Opened 13 years ago

Closed 12 years ago

#17600 closed Bug (fixed)

Error in encapsulates filters (Q)

Reported by: Pablo Martín Owned by: nobody
Component: Database layer (models, ORM) Version: 1.3
Severity: Normal Keywords:
Cc: anssi.kaariainen@…, Gabe Jackson Triage Stage: Ready for checkin
Has patch: yes Needs documentation: no
Needs tests: no Patch needs improvement: no
Easy pickings: no UI/UX: no

Description

If I have the next code:

   class A(models.Model):

       .....

    class B(models.Model):

        a = models.ManyToManyField(A)

The next queries get differents results:

    B.objects.exclude(a__in=[7])

    from django.db.models import Q
    B.objects.exclude(Q(a__in=[7]))

Results:

The first query get all objects excluding the "b objects" with a=7. It's Ok
But the second query get all objects excluding the "b objects" with a=7 or a=None.
Is it an error?, Is it known?

I add a verbose example, execute the next code

    from django.contrib.auth.models import User, Group
    u1 = User.objects.create(username='u1')
    u2 = User.objects.create(username='u2')
    u3 = User.objects.create(username='u3')
    g1 = Group.objects.create(name='g1')
    g2 = Group.objects.create(name='g2')
    u1.groups.add(g1)
    u2.groups.add(g2)
    print User.objects.exclude(groups__in=[g1.pk])
    print User.objects.exclude(Q(groups__in=[g1.pk]))

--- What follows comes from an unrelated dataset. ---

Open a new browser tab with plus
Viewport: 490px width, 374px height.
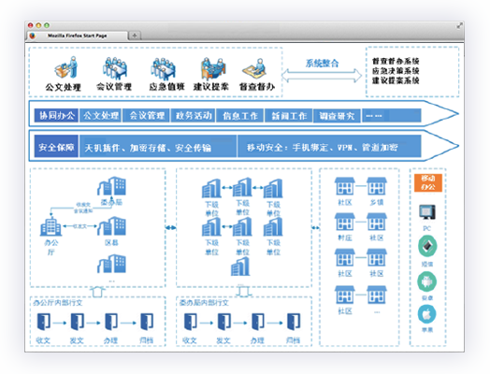(x=135, y=36)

I have seen the documentation and the tests and I didn't see any note or reference

Attachments (2)

exclude.r17463.diff (1.4 KB ) - added by Pablo Martín 13 years ago.
Add the patche
exclude-tests-ticket17600.diff (4.5 KB ) - added by Gabe Jackson 12 years ago.
Test Cases for Q, ~Q and exclude bugs

Download all attachments as: .zip

Change History (31)

comment:1 by Pablo Martín, 13 years ago

Triage Stage: UnreviewedDesign decision needed
Type: UncategorizedBug

comment:2 by Pablo Martín, 13 years ago

Obviously it is a nosense use Q when you only have one lookup. It's possible that the example would be more clarifier if you change the last query for this:

User.objects.exclude(Q(groups__in=[g1.pk])|Q(username='u2'))

This should return :

[<User: u3>]

But return:

[]

comment:3 by Pablo Martín, 13 years ago

I research the problem. And these queries are different:

User.objects.exclude(groups__in=[g1.pk])
User.objects.exclude(Q(groups__in=[g1.pk]))

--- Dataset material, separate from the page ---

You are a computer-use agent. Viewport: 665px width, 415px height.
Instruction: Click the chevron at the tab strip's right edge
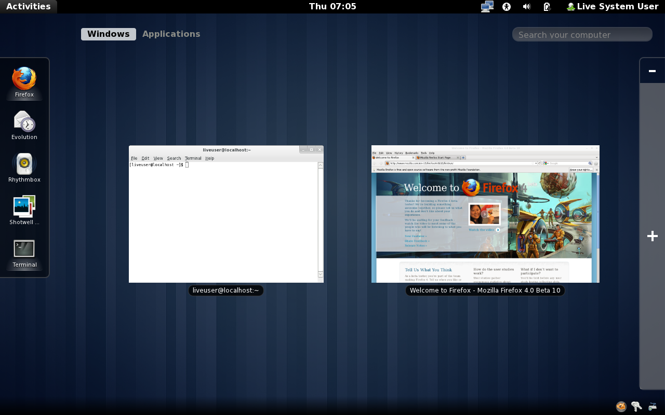(x=596, y=157)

But, however these are equals:

User.objects.exclude(groups__in=[g1.pk])
User.objects.filter(~Q(groups__in=[g1.pk]))
User.objects.exclude(~~Q(groups__in=[g1.pk]))

by Pablo Martín, 13 years ago

Attachment: exclude.r17463.diff added

Add the patche

comment:4 by Pablo Martín, 13 years ago

I am adding this patch.

The error is very difficult to explain. But the problem is when the [browser:django/trunk/django/db/models/query.py#L637 Q node is negated automatically], because of an exclude, and this receives a Q node. Here is an example:

User.objects.exclude(Q(groups__in=[g1.pk]))

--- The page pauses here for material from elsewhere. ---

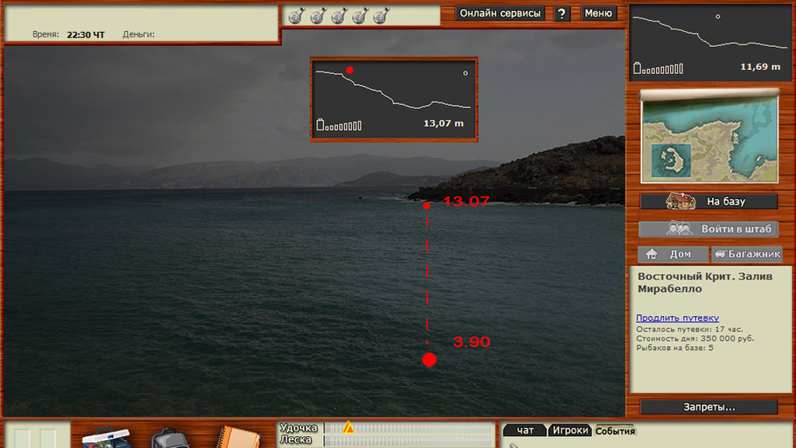Open the Багажник trunk button
Image resolution: width=796 pixels, height=448 pixels.
746,255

The problem is in the [browser:django/trunk/django/db/models/sql/query.py#L1252 code]. In this line {{ q_object.negated }} is False but it should be True . The parent object of {{ q_object }} is the one that is negated.

If you have something like this:

User.objects.exclude(~~Q(groups__in=[g1.pk]))

This works because the last Q node is negated.

comment:5 by Pablo Martín, 13 years ago

Has patch: set

comment:6 by Fidel Ramos, 13 years ago

Have you brought this up in django-developers?

comment:7 by Anssi Kääriäinen, 13 years ago

Cc: anssi.kaariainen@… added

It seems wrong that you need to do the negate_last_node thing (a better name: negate_leaf_nodes?). I think there are some deeper bugs to fix here. Mainly, it seems the query code works only if the leaf nodes of the tree are negated. It should work with any kind of boolean tree, or it should be documented and asserted in the code that only leaf-negated trees are allowed. In my opinion fixing the immediate issue is not the right thing to do here.

in reply to:  7 comment:8 by Pablo Martín, 13 years ago

Replying to akaariai:

It seems wrong that you need to do the negate_last_node thing (a better name: negate_leaf_nodes?).

Of course, I didn't explain. My patch is a temporal solution to me, and something for you to understand better the problem, only this.

At reference, your "better name" is wrong. These nodes are not leaf. They have a children, but these are not instance of tree.Node. But it is true, I forgot a "s".

I think there are some deeper bugs to fix here. Mainly, it seems the query code works only if the leaf nodes of the tree are negated. It should work with any kind of boolean tree, or it should be documented and asserted in the code that only leaf-negated trees are allowed. In my opinion fixing the immediate issue is not the right thing to do here.

I think this too. I think that to fix this ticket we need someone core developer.

in reply to:  6 comment:9 by Pablo Martín, 13 years ago

Replying to framos:

Have you brought this up in django-developers?

The monday I send a e-mail to django-developers.

comment:10 by Shai Berger, 13 years ago

Has patch: unset

If your patch is not intended as a fix to the problem, I think it is better to remove the "has patch" mark -- and so I did. Feel free to correct me, of course.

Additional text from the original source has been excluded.